Nothing but the lines from the one that contains "You are a GUI" through the end of the listing should appear, set down exactly.

Records to process:
··········
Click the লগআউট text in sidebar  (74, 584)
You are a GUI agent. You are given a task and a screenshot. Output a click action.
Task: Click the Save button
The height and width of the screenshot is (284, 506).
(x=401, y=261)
··········
Solution to this exercise:
You are a GUI agent. You are given a task and a screenshot. Output a click action.
Task: Click the Save button
The height and width of the screenshot is (284, 506).
(x=401, y=261)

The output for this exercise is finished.